Basic Investment Strategies

Your investment strategy deals with the overall, long-term guidelines that you set up and implement in an attempt to ensure success in meeting your financial goals. Most strategies used to invest in the stock market fall into three general categories: fundamental analysis, technical analysis, or buy and hold the market. Let's examine each technique.
The fundamental analysis approach is primarily concerned with value; it examines factors that determine a company's expected future earnings and dividends as well as the continued dependability of those earnings and dividends. It then attempts to put a value on the stock accordingly. Therefore, an investor who uses this approach seeks out stocks that are a good value; in other words, stocks that are priced low relative to their perceived value. The assumption is that the stock market will later recognize the value of the stock and its price will consequently increase.
The investor who uses technical analysis attempts to predict the future price of a stock or the future direction of the market based on past price and trading volume changes. This approach assumes that stock prices and the stock market follow discernible patterns, and if the beginning of a pattern can be identified then the balance of the pattern can also be predicted well enough to yield returns in excess of the general market. Most academic studies of this approach have generally concluded that investing based on purely technical analysis does not work well.
The buy-and-hold-the-market approach is the benchmark against which any other approach to market investing should be measured. This strategy provides the returns that would be obtained by buying and holding the stock market, often defined as the Standard & Poor's 500. Of course, no individual investor would likely buy all 500 stocks that make up the index (although this can be achieved by buying shares in an S&P 500 index mutual fund). By investing in a large number of well-diversified stocks, however, an investor can build a portfolio which closely resembles the S&P 500.
The buy-and-hold-the-market investment approach is used as a benchmark because no other investment approach based on analysis is valid unless it can outperform the market over the long run. When an investment produces a return that's above the market return with the same risk, the difference between the two returns is referred to as an excess return. The excess return represents the added value of the approach that's used.

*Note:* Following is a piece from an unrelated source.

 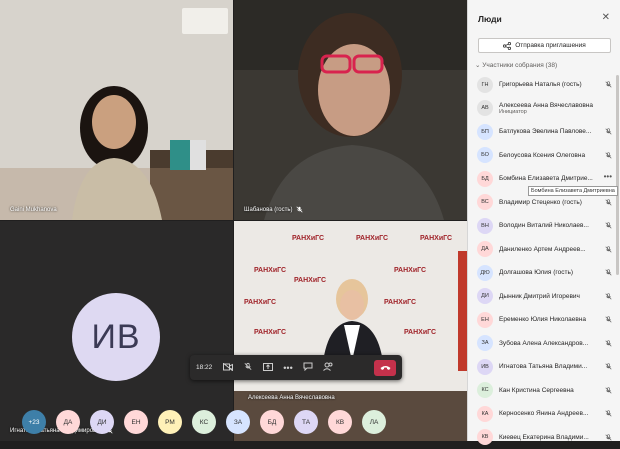 What do you see at coordinates (478, 66) in the screenshot?
I see `chevron-down-icon: ⌄` at bounding box center [478, 66].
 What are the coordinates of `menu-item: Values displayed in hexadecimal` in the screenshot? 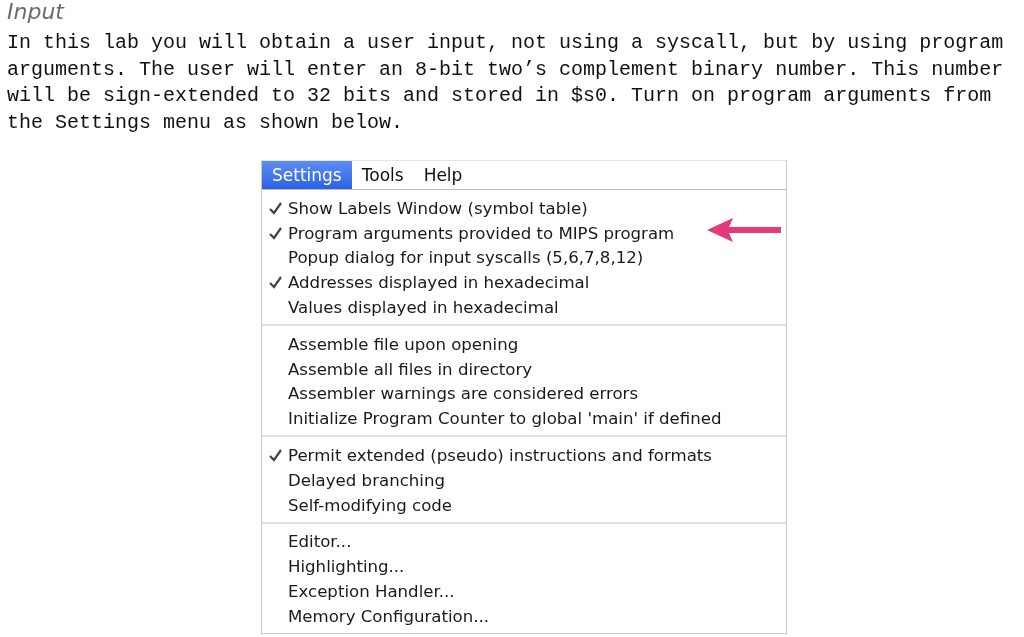 It's located at (524, 308).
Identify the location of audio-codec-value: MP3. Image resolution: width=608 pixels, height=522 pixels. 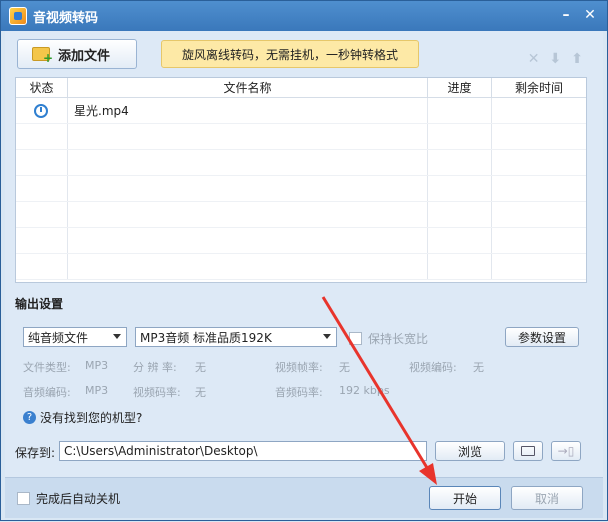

The type of strategy that you ultimately employ will depend in large measure on your conceptual views of two basic stock market theories. According to the efficient market theory, stock prices reflect all publicly available information concerning that stock and so are extremely close to the true value of the stock. This is not to say that prices reflect the stock's true value at all times, but that prices on average reflect the stock's true value. Variations about this average price can exist. Conversely, the random walk theory (named for the seemingly random steps of a drunken person) expounds that these variations are unpredictable; sometimes they are positive and sometimes negative. As such, they are unpredictable; they cannot be used to obtain excess returns.
Therefore, the investor who believes that the market is efficient would see no point in pursuing the fundamental approach which seeks to find stocks that are selling significantly above or below their value, because the price very closely reflects the stock's true value. Alternatively, this investor would concentrate on developing a more efficient portfolio rather than concentrating on specific stock selection, a portfolio that provides returns closest to the market's return at a specified level of market risk. The investor simply determines the amount of risk that he or she is willing to bear and then builds the portfolio accordingly.
Investors who believe that the market is inefficient proceed on the assumption that variations in the way people receive and evaluate information cause the prices of some stocks to deviate significantly from their true value. Therefore, they see occasions for finding under- and overpriced stocks through diligent analysis, and believe that they're able to outperform a buy-and-hold-the-market strategy.
Based on substantial research evidence, many analysts believe that the market often is inefficient, and that there are indeed opportunities for outperforming the market. The excess return potential generally appears to be in the range of 2 to 6 percent annually. Over a lifetime of investing, even relatively small additional returns such as this can lead to substantially greater wealth.